» TASK
Up to the line containing "Instruction: Open the Download options icon", nothing is kept; from that line through the end of the data below, output every line exactly.

START RECORDED DATA

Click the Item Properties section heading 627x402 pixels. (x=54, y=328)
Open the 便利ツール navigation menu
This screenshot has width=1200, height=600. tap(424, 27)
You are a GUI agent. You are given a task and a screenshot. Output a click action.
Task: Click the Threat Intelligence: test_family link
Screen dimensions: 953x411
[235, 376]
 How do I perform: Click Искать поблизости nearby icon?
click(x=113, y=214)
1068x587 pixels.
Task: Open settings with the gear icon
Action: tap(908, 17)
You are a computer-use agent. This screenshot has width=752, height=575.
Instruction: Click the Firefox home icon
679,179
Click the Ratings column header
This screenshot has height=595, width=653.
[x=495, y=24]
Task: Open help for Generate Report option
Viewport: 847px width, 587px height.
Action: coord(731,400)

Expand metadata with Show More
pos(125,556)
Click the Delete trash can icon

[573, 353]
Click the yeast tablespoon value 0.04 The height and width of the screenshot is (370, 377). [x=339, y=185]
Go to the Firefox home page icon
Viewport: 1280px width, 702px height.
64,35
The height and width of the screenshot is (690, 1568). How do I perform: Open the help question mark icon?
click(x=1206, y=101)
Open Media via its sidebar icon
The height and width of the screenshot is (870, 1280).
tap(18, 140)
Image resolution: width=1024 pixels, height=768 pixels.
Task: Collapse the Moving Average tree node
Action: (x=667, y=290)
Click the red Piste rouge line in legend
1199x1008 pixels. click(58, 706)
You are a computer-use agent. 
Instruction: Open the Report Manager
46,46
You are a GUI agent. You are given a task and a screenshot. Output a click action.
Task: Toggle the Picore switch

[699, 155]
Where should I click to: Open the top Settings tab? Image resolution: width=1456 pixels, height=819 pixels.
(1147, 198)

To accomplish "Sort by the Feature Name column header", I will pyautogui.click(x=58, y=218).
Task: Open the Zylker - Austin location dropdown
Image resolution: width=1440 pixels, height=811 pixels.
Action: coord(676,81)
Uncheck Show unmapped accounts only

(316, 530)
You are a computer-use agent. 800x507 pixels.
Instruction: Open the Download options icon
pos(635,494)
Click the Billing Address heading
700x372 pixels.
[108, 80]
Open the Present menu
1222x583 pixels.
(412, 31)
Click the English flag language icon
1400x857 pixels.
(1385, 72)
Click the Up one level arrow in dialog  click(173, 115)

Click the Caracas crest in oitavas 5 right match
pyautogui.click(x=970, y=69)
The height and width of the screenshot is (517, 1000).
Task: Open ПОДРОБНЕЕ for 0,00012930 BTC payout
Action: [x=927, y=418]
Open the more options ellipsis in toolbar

END RECORDED DATA

» ANSWER TO THE EXERCISE
Instruction: Open the Download options icon
pos(635,494)
Click the Billing Address heading
700x372 pixels.
[108, 80]
Open the Present menu
1222x583 pixels.
(412, 31)
Click the English flag language icon
1400x857 pixels.
(1385, 72)
Click the Up one level arrow in dialog  click(173, 115)

Click the Caracas crest in oitavas 5 right match
pyautogui.click(x=970, y=69)
The height and width of the screenshot is (517, 1000).
Task: Open ПОДРОБНЕЕ for 0,00012930 BTC payout
Action: [x=927, y=418]
Open the more options ellipsis in toolbar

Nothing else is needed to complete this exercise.